Tutta la filosofia e la scrittura di Paul Valéry sono leggibili sotto il segno della ricerca dell’io al fine di comprenderne e dispiegarne le potenzialità attraverso una serie di ‘esercizi’: esse sono un laboratorio, una palestra, un continuo addestramento dell’io che si svolge attraverso l’universo dei Cahiers, l’attività poetica e la riflessione su di essa e gli innumerevoli scritti d’occasione che compongono il corpus vivo della riflessione di Valéry.
Questa scepsi ha luogo per mezzo di strumenti che pongono l’io e le sue raffigurazioni faccia a faccia con il pensatore stesso: i Cahiers innanzitutto ma anche l’immagine, in prima istanza quella riflessa dallo specchio, ma subito dopo anche il ritratto fotografico. L’immagine fotografica infatti rispetto a quella dello specchio ha una dimensione sociale ed è concreta manifestazione dell’io come altro da sé, come tentativo di oggettivizzazione della soggettività, come tentativo di messa in forma ‘oggettiva’, chiara e condivisa, dell’io.

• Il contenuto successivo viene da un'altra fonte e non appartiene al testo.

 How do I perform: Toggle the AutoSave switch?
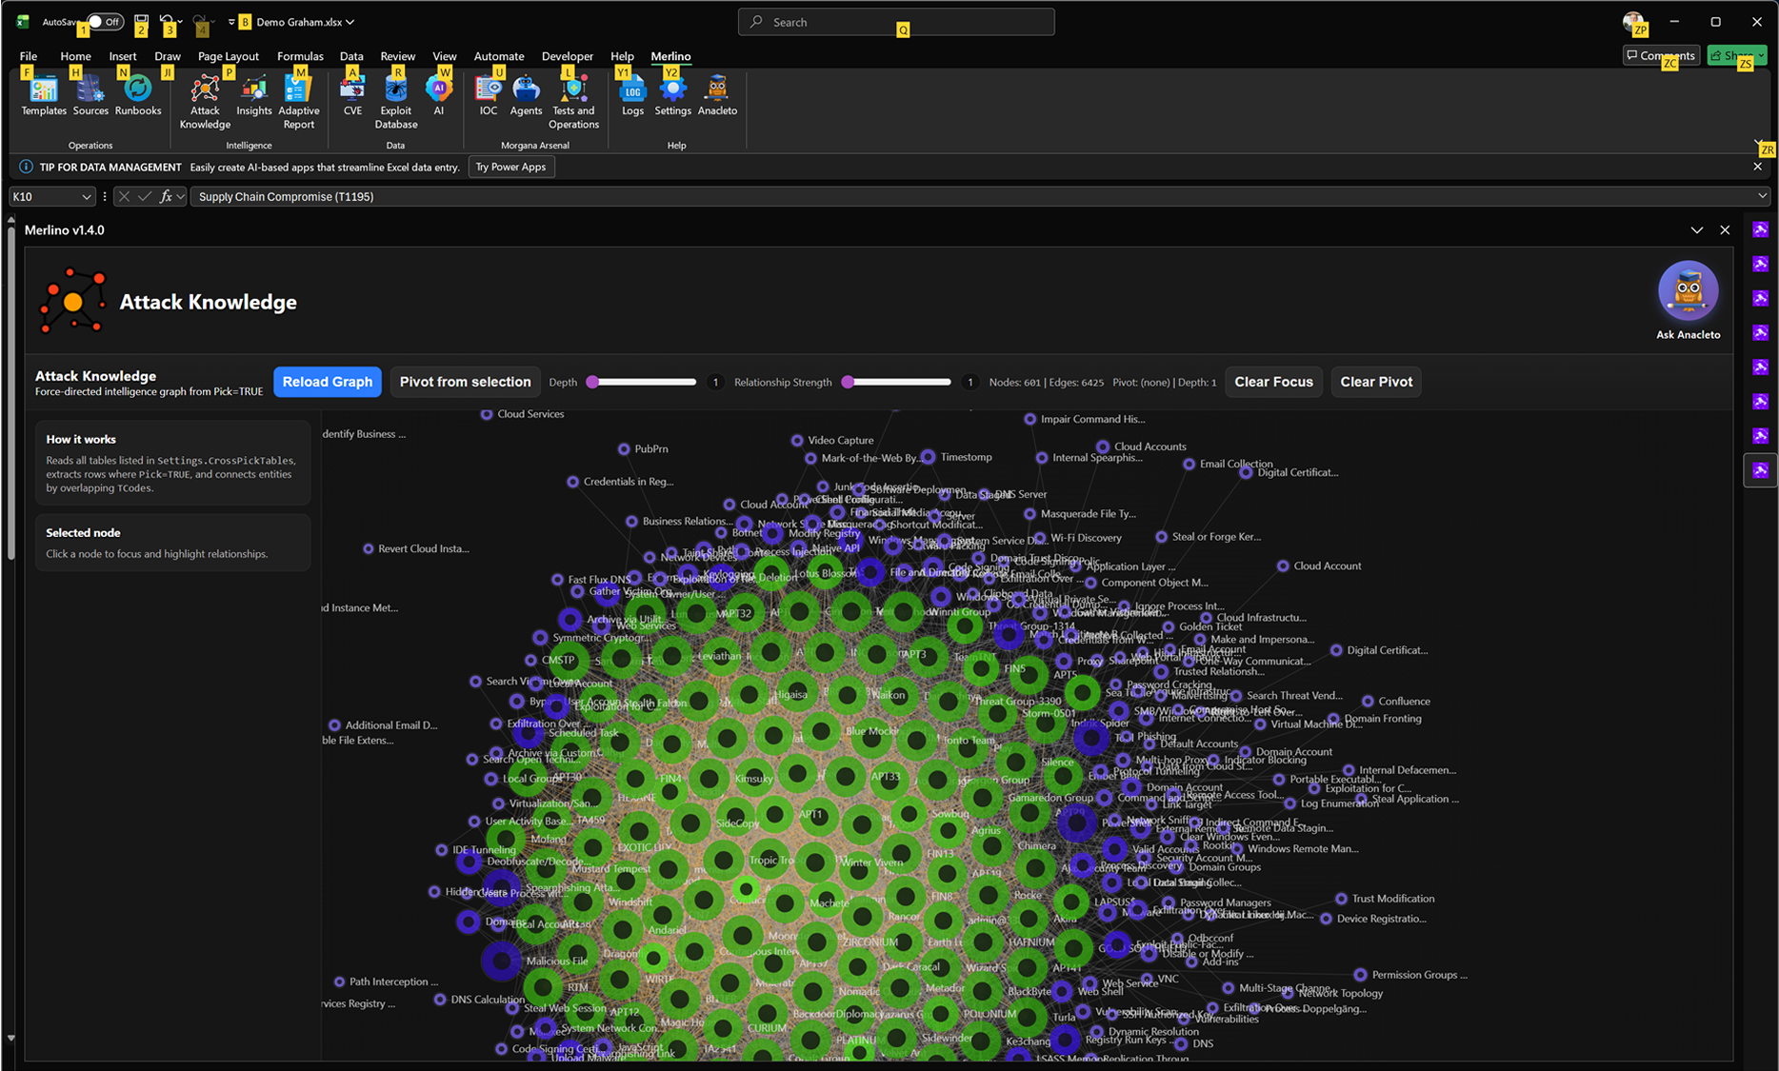point(104,22)
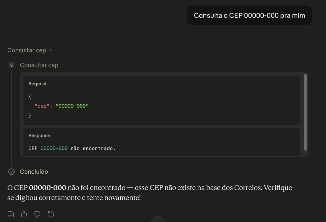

Il ritratto fotografico, l’immagine del volto – il volto è ciò che ci definisce e ci identifica ma al contempo è escluso dalla nostra vista se non attraverso l’artificio del ritratto o di uno specchio – è necessariamente sotto il segno dell’ambiguità e ha sempre dato luogo a fondamentali riflessioni sia per la definizione dell’io stesso sia per la comprensione del ruolo e della funzione che la fotografia svolge.